Your second example looks like what I need. I will test it tomorrow and give feedback. Thanks :)

h3nn3 on 18 Oct 2018

Going to close this as answered, please _reopen_ should you need to continue the conversation. Thanks!

patrick-rodgers on 29 Oct 2018

Quick question regarding this. I'm attempting to do this in a Flow. I've copied your code verbatim except for hardcoded values for email address. email message, and siteurl. The request is good, and I get back a 200, but in the body I get:

I've got external sharing on and I can share the site with the user via the gui just fine...

{
"odata.metadata": "https://mytenant.sharepoint.com/sites/subsite/_api/$metadata#SP.ApiData.SharingResults/@Element",
"odata.type": "SP.SharingResult",
"odata.id": "https://mytenant.sharepoint.com/sites/subsite/_api/SP.Web.ShareObject",
"odata.editLink": "SP.Web.ShareObject",
"ErrorMessage": "Couldn't resolve the users.",
"IconUrl": null,
"InvitedUsers": null,
"Name": null,
"PermissionsPageRelativeUrl": null,
"StatusCode": -1,
"UniquelyPermissionedUsers": null,
"Url": null,
"UsersAddedToGroup": null
}

parmira5 on 13 Sep 2019

@koltyakov

Hi Andrew,

Apparently the "peoplePickerInput" parameter type has been changed to string and now I don't have any clue on how make the call.

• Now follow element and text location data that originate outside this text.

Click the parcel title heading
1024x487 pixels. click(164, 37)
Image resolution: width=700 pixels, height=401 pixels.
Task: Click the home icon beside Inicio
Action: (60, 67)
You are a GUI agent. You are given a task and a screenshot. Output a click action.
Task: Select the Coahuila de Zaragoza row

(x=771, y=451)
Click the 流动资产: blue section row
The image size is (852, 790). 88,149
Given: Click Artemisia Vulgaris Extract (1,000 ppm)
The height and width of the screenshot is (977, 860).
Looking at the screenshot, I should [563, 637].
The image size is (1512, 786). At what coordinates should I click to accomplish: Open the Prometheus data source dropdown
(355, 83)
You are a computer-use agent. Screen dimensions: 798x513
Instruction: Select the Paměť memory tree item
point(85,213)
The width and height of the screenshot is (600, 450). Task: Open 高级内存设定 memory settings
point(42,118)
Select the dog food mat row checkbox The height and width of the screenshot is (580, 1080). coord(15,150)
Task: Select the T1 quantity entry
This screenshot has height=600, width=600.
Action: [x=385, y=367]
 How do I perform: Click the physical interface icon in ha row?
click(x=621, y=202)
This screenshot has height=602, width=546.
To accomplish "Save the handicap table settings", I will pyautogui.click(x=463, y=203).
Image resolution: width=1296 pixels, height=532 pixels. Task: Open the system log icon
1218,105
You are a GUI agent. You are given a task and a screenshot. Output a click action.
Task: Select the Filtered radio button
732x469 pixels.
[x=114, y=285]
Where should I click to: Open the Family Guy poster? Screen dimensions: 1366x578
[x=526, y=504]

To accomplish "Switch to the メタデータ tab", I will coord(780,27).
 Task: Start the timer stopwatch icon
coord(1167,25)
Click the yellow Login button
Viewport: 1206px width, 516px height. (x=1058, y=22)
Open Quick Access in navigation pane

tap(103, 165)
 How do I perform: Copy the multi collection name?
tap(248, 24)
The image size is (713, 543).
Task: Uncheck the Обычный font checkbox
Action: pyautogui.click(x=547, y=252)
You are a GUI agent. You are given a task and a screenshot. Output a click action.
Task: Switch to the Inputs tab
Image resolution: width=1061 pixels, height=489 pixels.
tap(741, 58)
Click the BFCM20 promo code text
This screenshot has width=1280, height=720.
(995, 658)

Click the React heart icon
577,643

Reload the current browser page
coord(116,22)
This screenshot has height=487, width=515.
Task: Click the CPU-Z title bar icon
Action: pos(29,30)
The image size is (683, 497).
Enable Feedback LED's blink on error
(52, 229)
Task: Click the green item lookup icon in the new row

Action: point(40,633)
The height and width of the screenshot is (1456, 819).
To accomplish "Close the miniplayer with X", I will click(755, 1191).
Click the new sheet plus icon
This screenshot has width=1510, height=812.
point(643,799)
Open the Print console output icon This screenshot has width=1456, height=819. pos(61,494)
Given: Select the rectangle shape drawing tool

Here's the body of my call :

{
   "url":"https://example.sharepoint.com/sites/mySite/Shared Documents/example.docx",
   "emailBody":"Example body",
   "emailSubject":"Example subject",
   "peoplePickerInput":"[email protected]",
   "includeAnonymousLinkInEmail":false,
   "roleValue":"0",
   "sendEmail":true,
   "groupId":"0",
   "useSimplifiedRoles":false,
   "propagateAcl":false
}

I receive the following message : "Couldn't resolve the users."